LA CASA DE UN INDIANO
CUANDO dejé la Impura Babilonia de doña Milagros, fui a vivir a casa de la señora Petra, una mujer de la Mota del Ebro, casada con un empleado del tren. La casa estaba en una callejuela de la calle Ancha; era alta y dominaba un gran panorama.
En mi cuarto hacía frío en invierno y calor en el verano, pero tenía delante de mí espacio y aire. Al asomarme al balcón recordaba la novela Guzmán de Alfarache, cuyo subtítulo es: Atalaya de la vida humana.
Yo me veía también como un atalayero de la vida humana. Estaba allí más independiente, más solo que en la Impura Babilonia, y para contrarrestar la soledad pensé en cultivar algunas amistades. Hice una lista de personas a las que iba a visitar con cierta periodicidad. Una casa adonde hubiera acudido con frecuencia era la de mi amigo y condiscípulo de Villazar, Arnegui, pero estaba el pobre muchacho enfermo de epilepsia, y el verle me producía una impresión tan desagradable que no aparecía por allí más que de tarde en tarde.
Visitaba también alguna que otra familia, siempre temeroso de que me manifestaran frialdad o me hicieran alguna grosería que me obligara a dejarles de ver.
Una casa donde me recibían amablemente era la de un americano, condiscípulo de mi padre, de niño, en Vergara.
Este señor se llamaba Alpizcueta y era un pobre hombre bueno, débil y sin ningún carácter. Se hallaba dominado por su mujer, una americana despótica y altanera; tenía un hijo y dos hijas. El hijo era negado, de lo más incomprensivo que pudiera imaginarse, tonto, soberbio, caprichoso, rubio y con cara de negro; las hijas habían salido como la madre, altas, fuertes, guapas, voluntariosas y mandonas.
Durante largo tiempo fui a casa del señor Alpizcueta, que me convidaba a comer muchas veces. Me trataban como si fuera de la familia. Algunos me daban broma, suponiendo que pretendía a una de las hijas de la casa; pero no era cierto. No simpatizaba ni con la madre ni con las hijas. Ellas creían que habían traído toda la sabiduría en su equipaje de América, y que el conjunto de sus conocimientos acerca de la vida era tan grande que no podían añadir una partícula más.

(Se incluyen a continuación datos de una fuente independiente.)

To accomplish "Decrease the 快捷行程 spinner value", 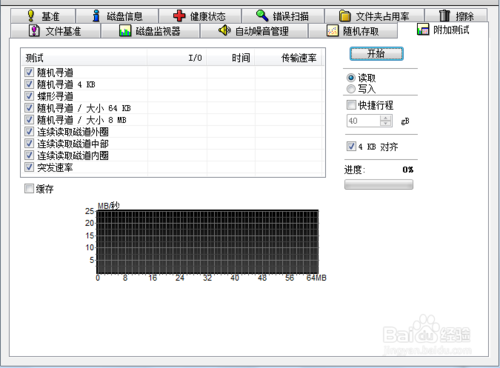I will coord(386,124).
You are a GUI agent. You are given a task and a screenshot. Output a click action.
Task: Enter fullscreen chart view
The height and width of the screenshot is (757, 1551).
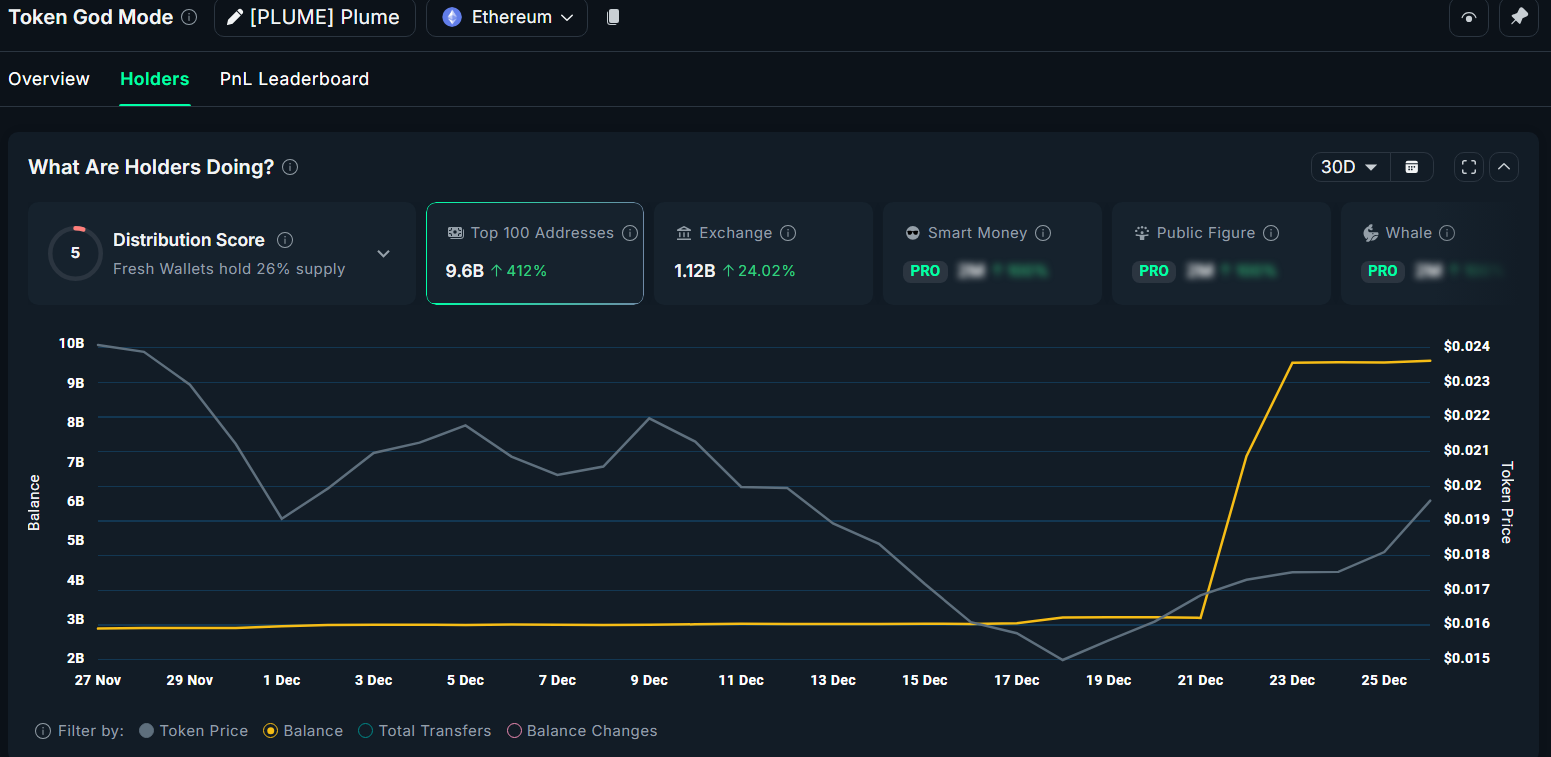[1468, 167]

No notaban los valores que hay en los países viejos. Para ellas un museo, una iglesia, un libro, no eran nada al lado de unos rebaños de vacunos o de algunas hectáreas de terreno. Solían aparecer varios jóvenes en la casa de Alpizcueta, porque las americanas tenían fama de ricas.
En esto se presentaron dos hermanos, hijos de un notario de un pueblo de Castilla; los dos esbeltos, morenitos, bien portados.
Los hermanos comenzaron a galantear a las hijas de Alpizcueta. Los dos, muy religiosos, muy buenos cristianos, hicieron una campaña admirable: adularon a la madre, halagaron a las chicas y en un par de meses se apoderaron por completo de la casa y nos hicieron el vacío a los demás. Los amigos antiguos tuvimos que desfilar y marcharnos. Al cabo de algún tiempo, por lo que me dijeron, un tío de los dos hermanos era el asesor y el consejero de la mujer de Alpizcueta. Los dos hermanos se casaron con las dos hermanas; uno de ellos se marchó a América y no se supo más de él; el otro, que se quedó en Madrid, parece que después de vivir muy fastuosamente resultó jugador y se arruinó. Yo, la verdad, creo que me alegré al saberlo.